Summary
Female choice for male ornamental colouration has been demonstrated in a number of different taxa. Among fishes, most studies have been conducted in a laboratory setting and show that females prefer more colourful male ornaments. In this study, we observed female bluegills (Lepomis macrochirus) spawning in their natural environment and compared spawning behaviours to male traits and position within a colony. We observed spawning activities of 76 parental males in Lake Opinicon, Ontario. We captured each male and used reflectance spectrometry to objectively quantify the colour of six body regions and measured morphological characteristics. Our results show that female spawning behaviours did not significantly differ between central and peripheral males, although egg scores were higher in central nests. During spawning, females appeared to enter the nests of parental males haphazardly. However, our results suggest that male cheek colouration influenced the number of females spawning, the number of eggs they released, and the amount of time they spent in the nest. Moreover, male breast colouration significantly predicted reproductive success as quantified through egg scores. Together, our findings suggest that females may use male cheek and breast colouration, condition-dependent sexual ornaments, as key traits on which to base their mate choice decisions.
Methodology
Spawning observations Between May 31 and June 27, 2008, we observed bluegill spawning activities at three colonies of similar depth (1.4-1.7 m) in Lake Opinicon, ON, Canada (44°34'N, 76°19'W). At the beginning of the season, we monitored previously used nesting colonies (indicated by clusters of saucer-like depressions in the substrate) throughout the lake for the arrival of parental males. If spawning within a colony commenced, we stayed and observed this colony for the day. When we arrived at a spawning colony, we marked each active nest with a numbered tile for identification. We defined an active nest as one that already contained eggs and where the parental male was actively court ing and guarding. This distinction is important as the females may prefer nests where eggs are already present (e.g., Forsgren et al., 1996 and references within). We observed each nest within the colony for 30 min, 2-3 times throughout the day (morning and afternoon) to account for any possible diel variation in activity, for a total of 60-90 min of observations per male. Observation times were converted into a 5-point scale, where each point represented a range of two hours, starting from 0800 and ending at 1800 h. During the 30-min observation period, each observer was responsible for documenting the activities of 1-4 nests within the colony. Previously, Colgan et al. (1979) showed that the presence of an observer does not cause large disturbances in the spawning activities of bluegills.
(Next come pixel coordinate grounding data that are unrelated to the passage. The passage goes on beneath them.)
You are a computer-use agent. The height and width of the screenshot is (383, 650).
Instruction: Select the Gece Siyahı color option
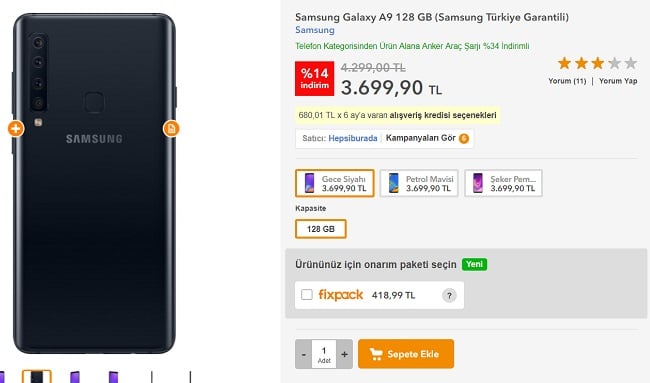(x=335, y=183)
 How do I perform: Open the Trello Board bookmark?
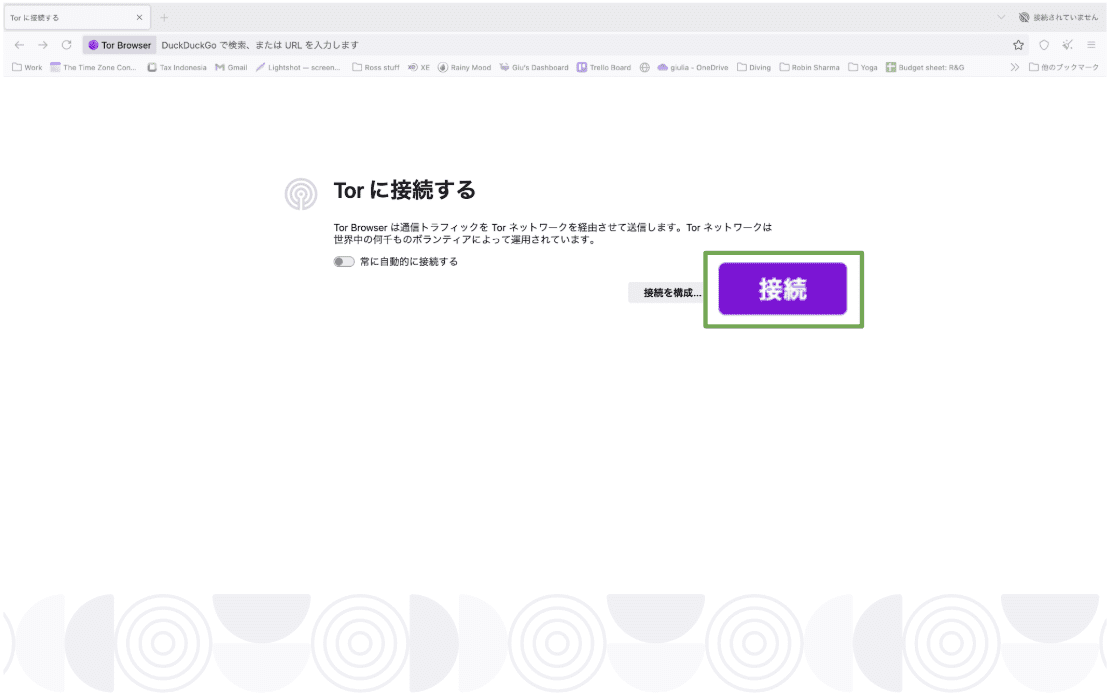tap(605, 67)
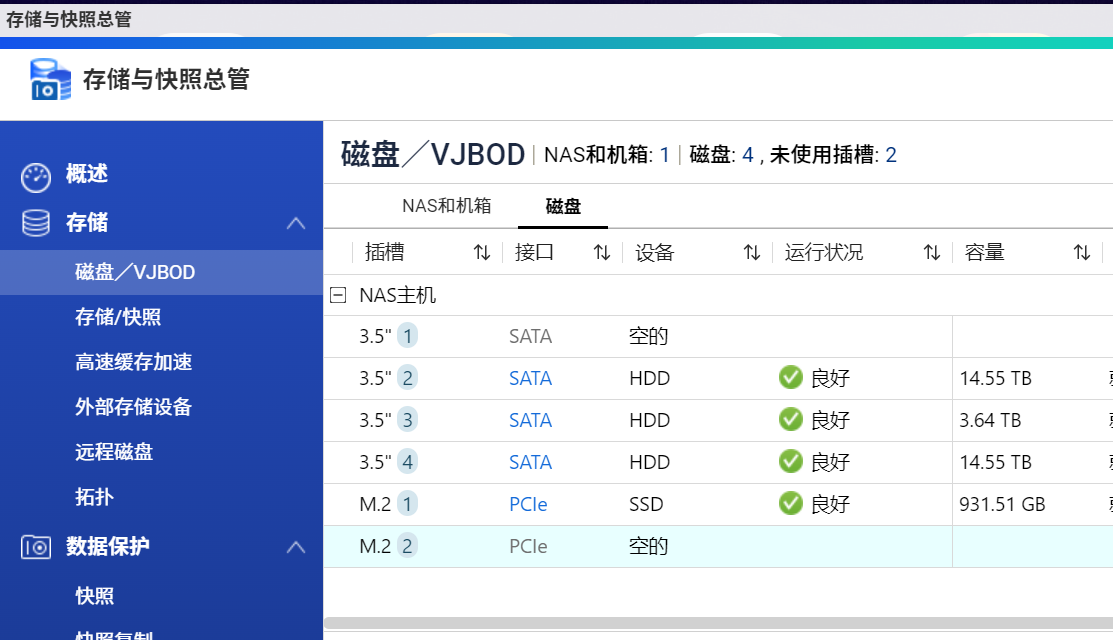Click green health check icon for slot 2
Screen dimensions: 1113x640
pyautogui.click(x=791, y=378)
Observations were made by 2-3 snorkelers and were supplemented with an underwater video camera (Sony® Handycam HDR-SR8, 100GB HDD housed in Amphico® DiveBuddy evoHD elite). The video unit was positioned on a tripod to record activities at multiple nests, and video recordings were analyzed by two separate observers. For each nest, we recorded male location (central or peripheral) in the colony, number of females that entered the nest area, number of females that spawned with the parental male, number of tilts (release of approx. 10-30 eggs; Neff et al., 2003) performed by each female, duration of the spawning event, and the number of aggressive behaviours performed by the parental male toward actual or potential intruders (other parental males and sneaker males). We defined central males as those that had at least one nest between themselves and the edge of the colony, whereas peripheral males had at least one edge of the nest exposed and adjacent to no other nest (Gross & MacMillan, 1981). We converted each observation measurement to a rate in minutes based on the total observation time (typically 60-90 min). Other studies have investigated mate choice in lekking species using similar methods to those described here (e.g., McKaye et al., 1990; Young et al., 2009).